Quando parecia que a febre inicial das SAF no país teria uma pausa o Vasco anunciou recentemente um pré-acordo com a 777 Partners com valores que chegam a 700 milhões de reais por 70% das ações da SAF. Afundado em dívidas, por dois anos seguidos disputando a série B, o clube carioca enxergou na SAF sua única possibilidade de salvação. Ainda sem a SAF, o Vasco estreia nesta sexta-feira na série B diante do Vila Nova. Confira aqui os outros jogos de hoje.

A verdade é que as três equipes prometem brigar pelos campeonatos que disputarão este ano após receberem estes grandes investimentos. A euforia com o modelo SAF é tanta que o investidor do Botafogo John Textor já ganhou até uma bandeira dos torcedores em sua homenagem.

Mas afinal o que é exatamente uma SAF? Como elas funcionam?

SAF é um termo utilizado para abreviar sociedade anônima do futebol também conhecido como clube empresa. Implementada no Brasil por meio da lei 14.193/2021, ela permite que clubes de futebol se tornem empresas. Ao contrário do modelo atual dos clubes de futebol no que são associações sem fins lucrativos, a SAF é uma empresa na qual a atividade principal é o futebol.

Para que um clube de futebol possa se tornar uma SAF são exigidas medidas que envolvem transparência, responsabilidade fiscal, civil e trabalhista. No momento a adoção do modelo SAF pelos clubes passa também por uma decisão política de sócios, conselheiros e beneméritos.

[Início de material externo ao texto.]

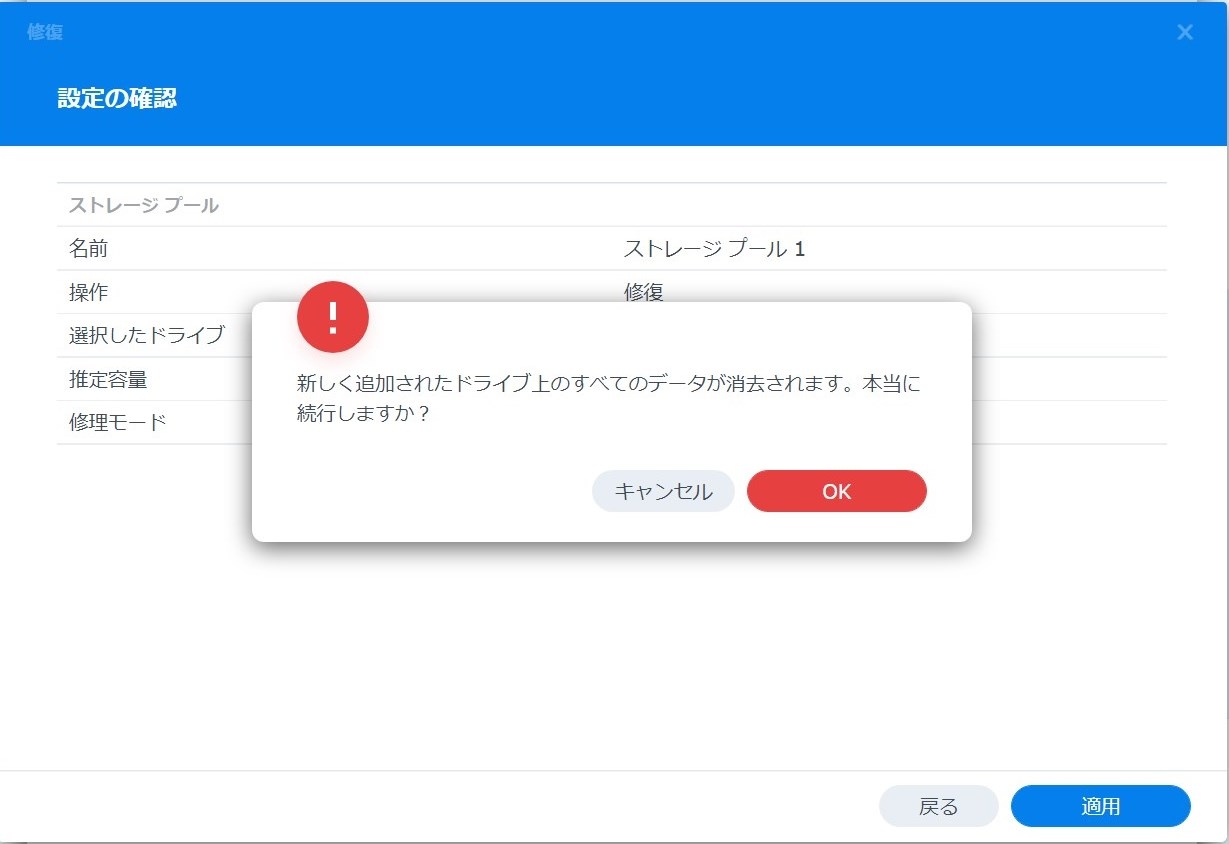Click the 名前 row label

tap(88, 249)
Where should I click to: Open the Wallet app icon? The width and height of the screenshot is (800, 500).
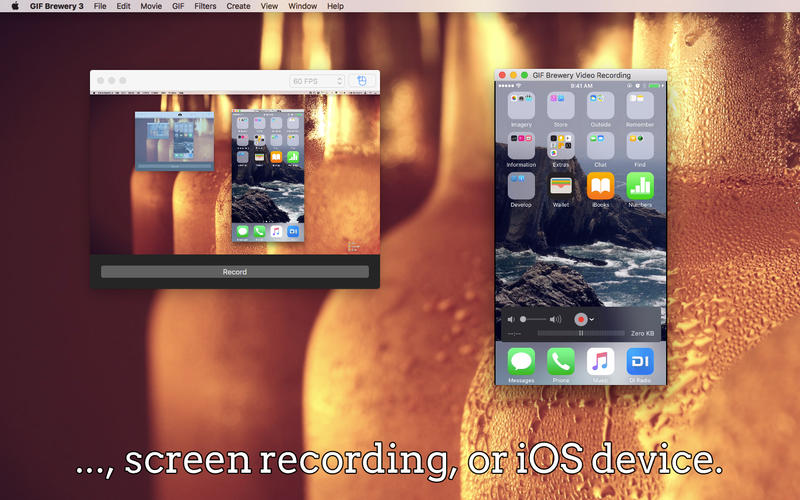[561, 186]
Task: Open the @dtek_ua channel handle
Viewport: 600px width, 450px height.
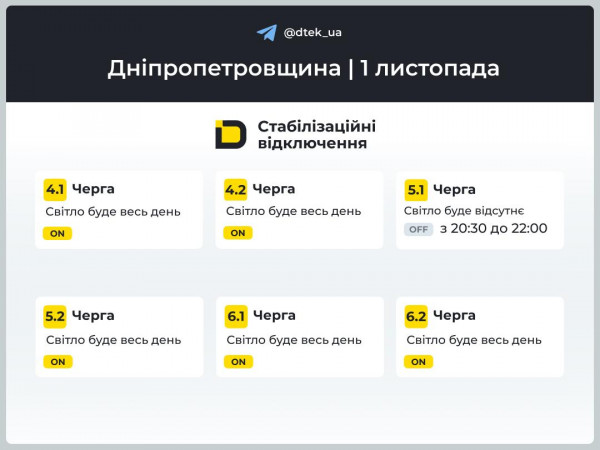Action: click(313, 32)
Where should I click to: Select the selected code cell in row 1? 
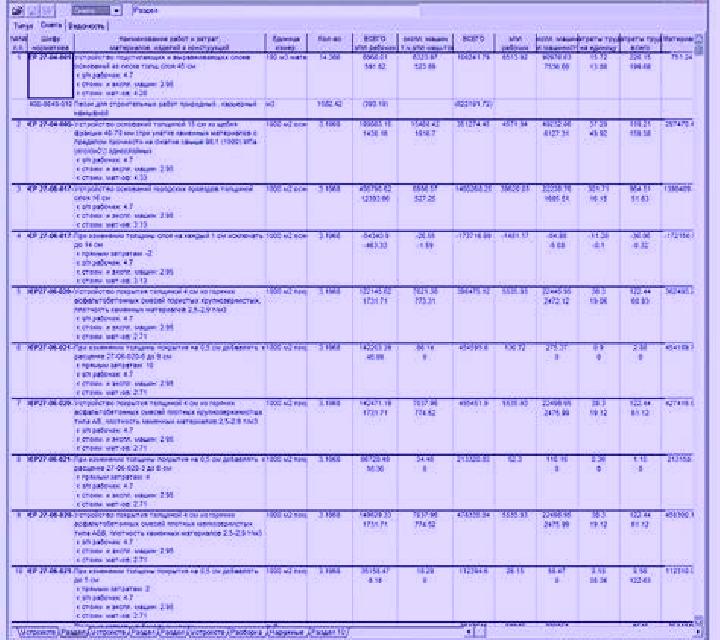tap(51, 75)
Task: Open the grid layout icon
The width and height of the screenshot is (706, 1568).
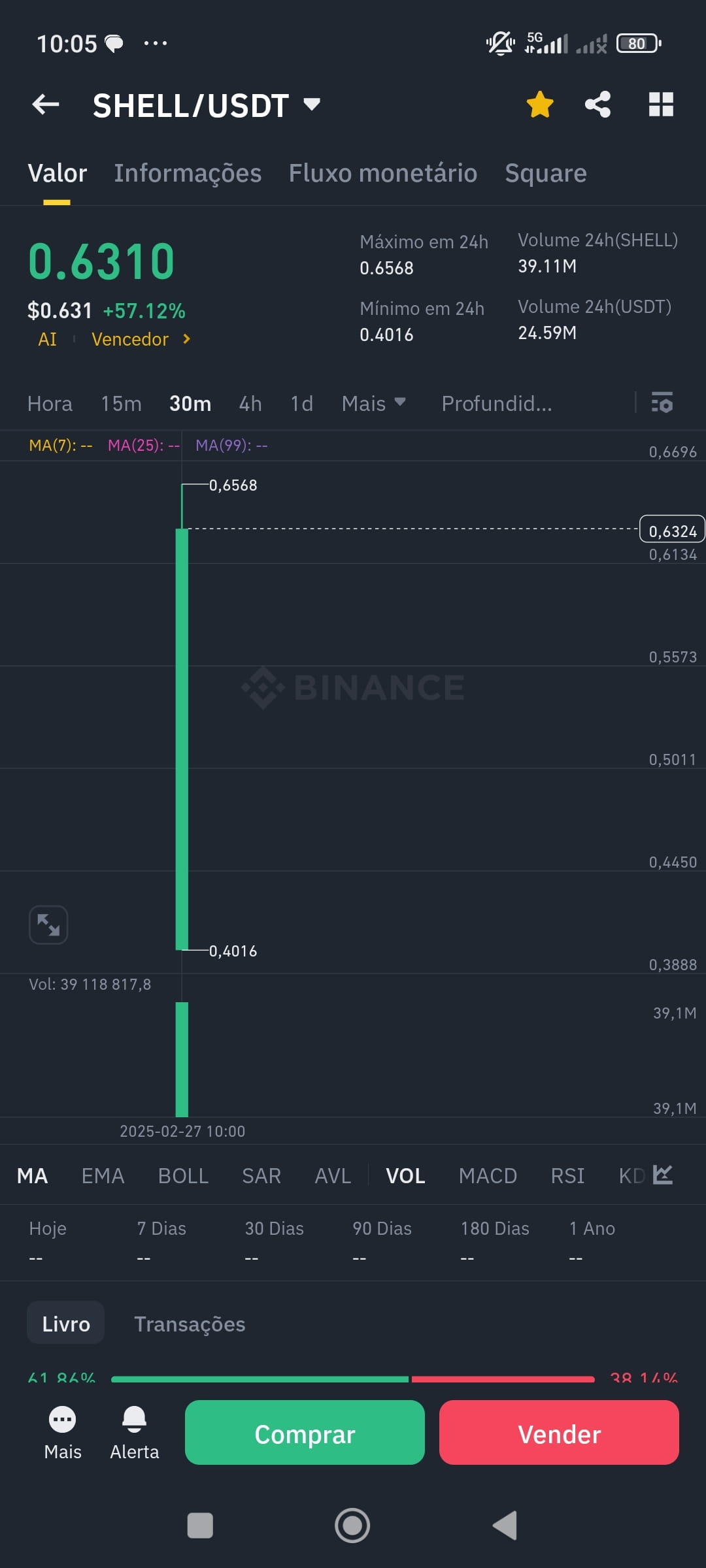Action: click(x=661, y=104)
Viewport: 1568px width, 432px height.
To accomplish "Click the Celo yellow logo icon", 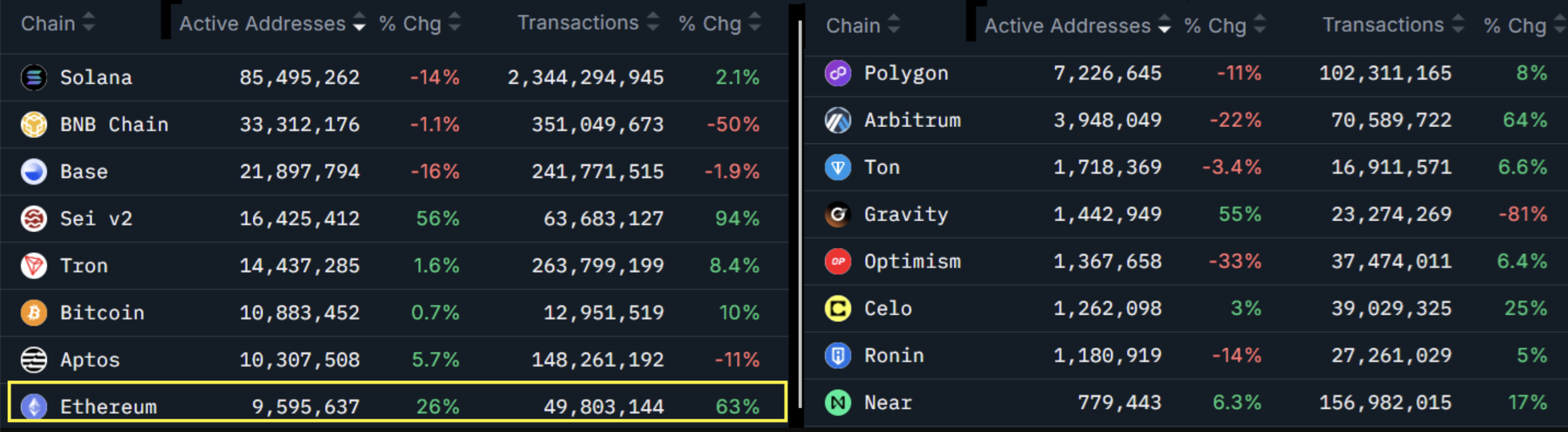I will tap(838, 309).

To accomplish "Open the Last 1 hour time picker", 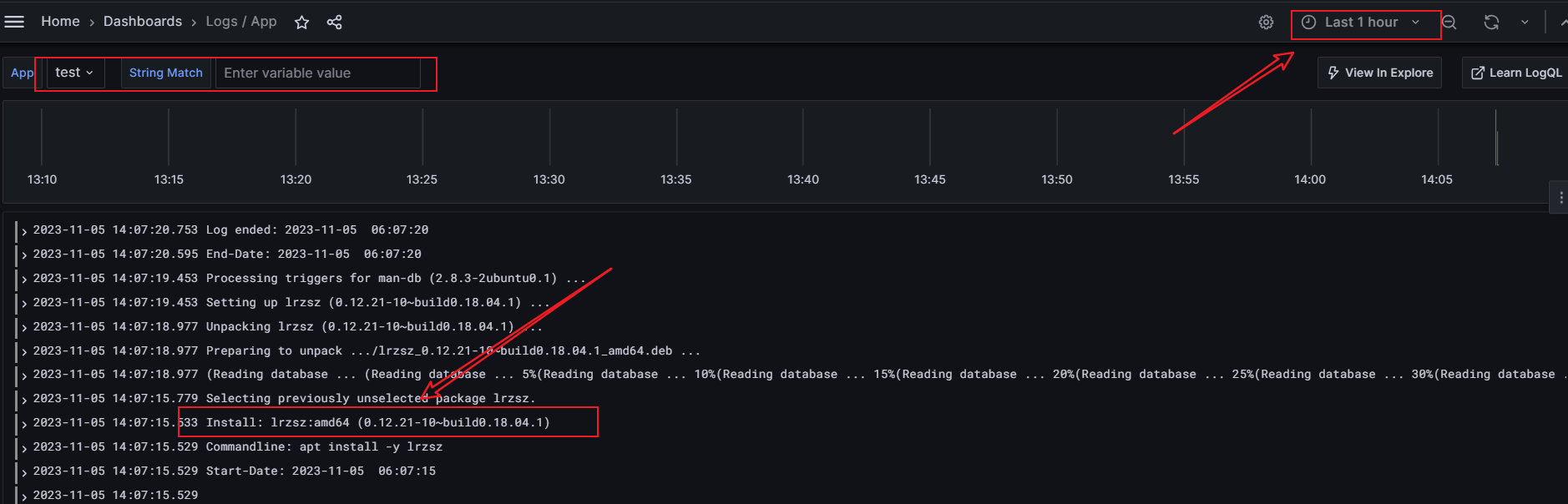I will click(1361, 23).

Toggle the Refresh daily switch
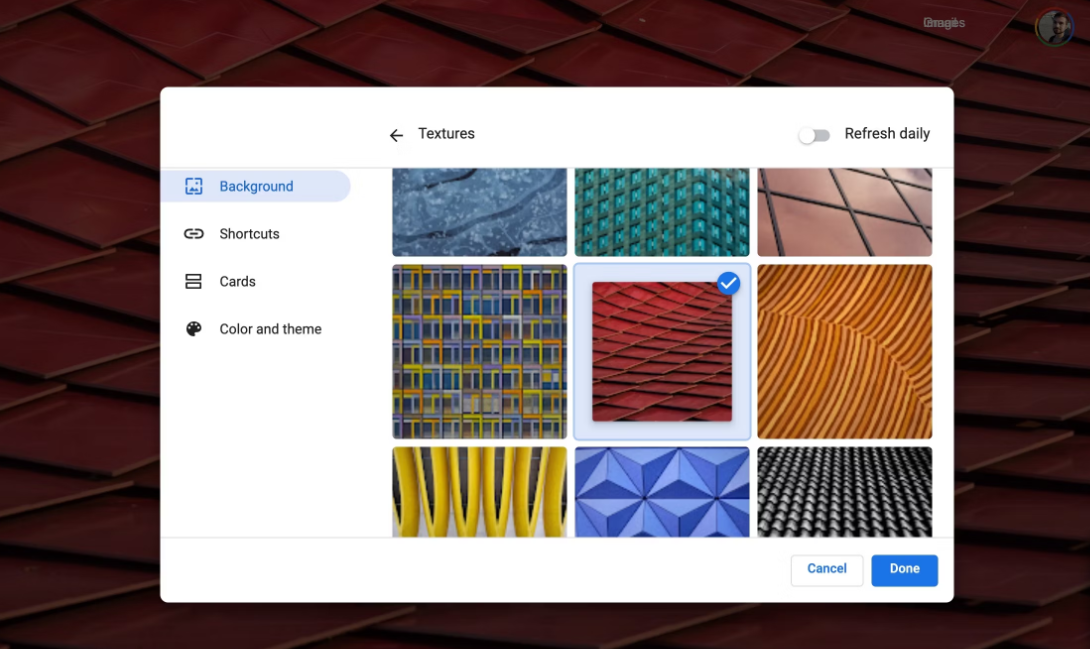pos(814,135)
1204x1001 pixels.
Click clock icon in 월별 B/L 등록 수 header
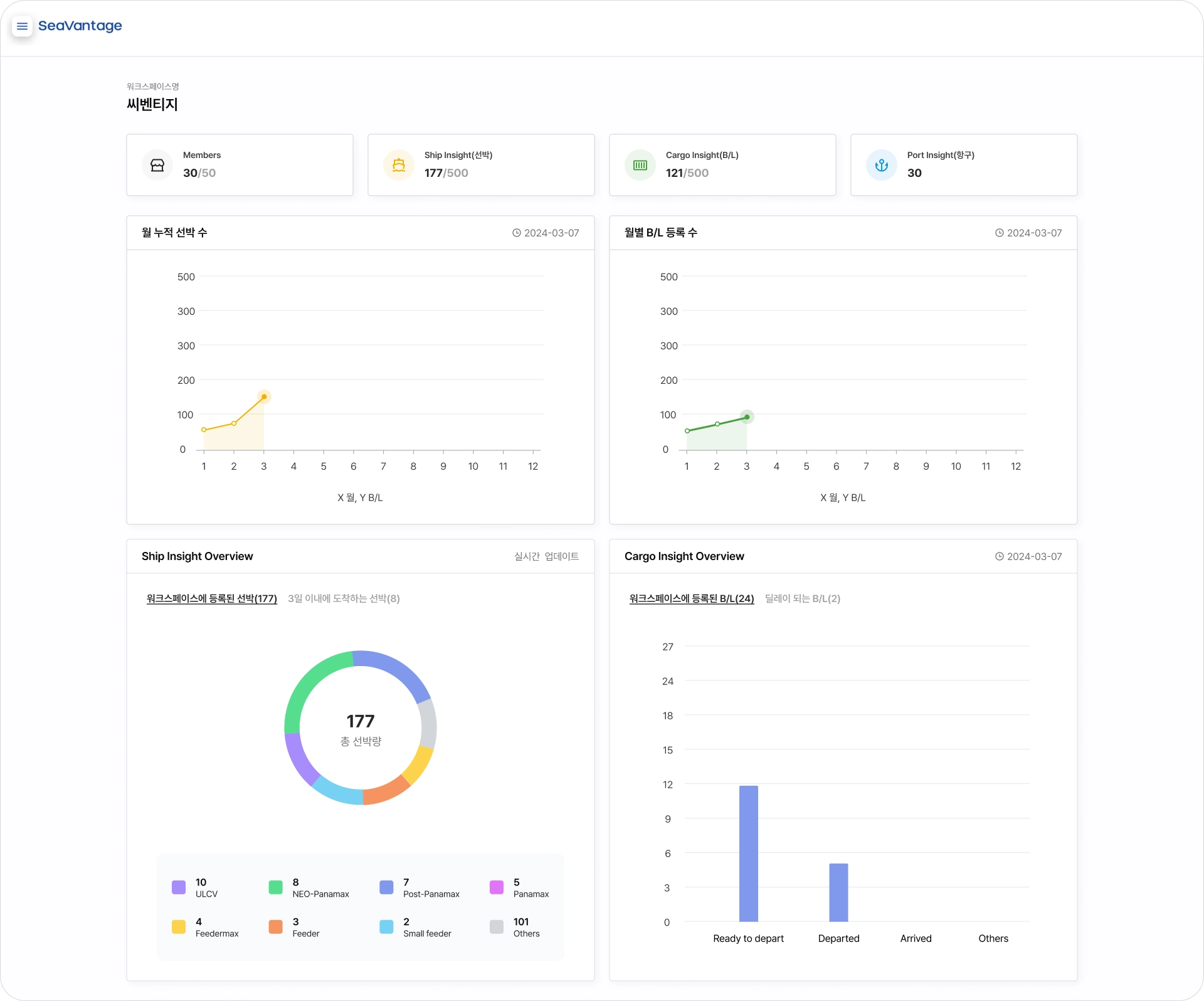click(x=1000, y=233)
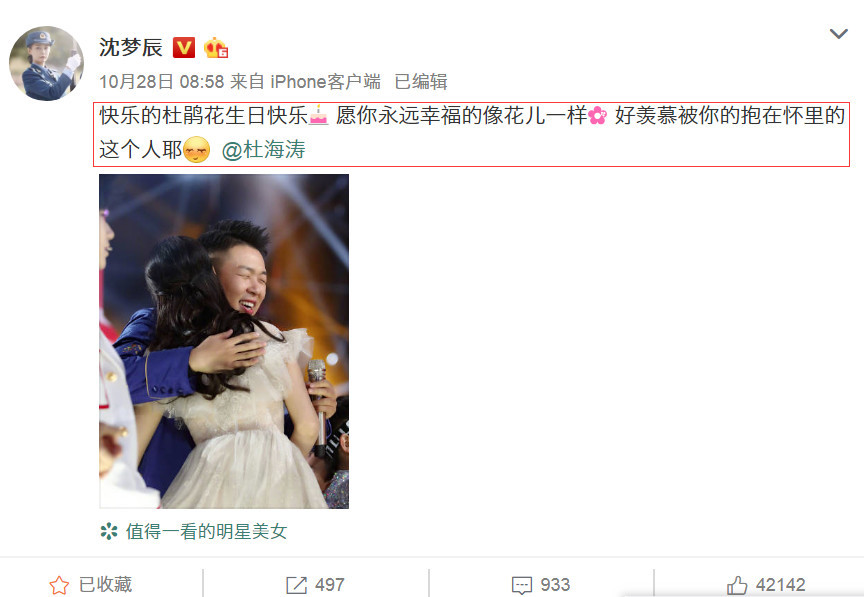Click the 已编辑 edited label
864x597 pixels.
pos(421,82)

Esse modelo tem sido visto como salvação principalmente por clubes que vem sofrendo com anos de má gestão e com altas dívidas, casos de Cruzeiro, Botafogo e Vasco.  Hoje as dívidas de Cruzeiro e Botafogo se encontram na casa de 1 bilhão de reais. A do Vasco na casa de 700 milhões de reais.

Com a adoção da SAF, os compradores do clube não só se comprometem a efetuar o investimento prometido no futebol para reforços, pagamento de salários, infraestrutura e outras medidas que permitam a melhoria da competitividade dos times adquiridos, mas também se tornam responsáveis pelas quitações das dívidas destes clubes em prazos pré-estabelecidos que podem chegar a até 10 anos.

Se o clube-empresa ou SAF veio para ficar e atingirá ainda mais clubes no Brasil ainda não se sabe, mas é esperado que outras negociações venham em breve, envolvendo valores talvez ainda mais exorbitantes que os das negociações concretizadas até o momento. O Atlético Mineiro por exemplo já teria recebido uma oferta na casa dos bilhões segundo anunciado pela imprensa recentemente. Resta aguardar para saber se a SAF será realmente a solução ou um novo problema para os clubes brasileiros.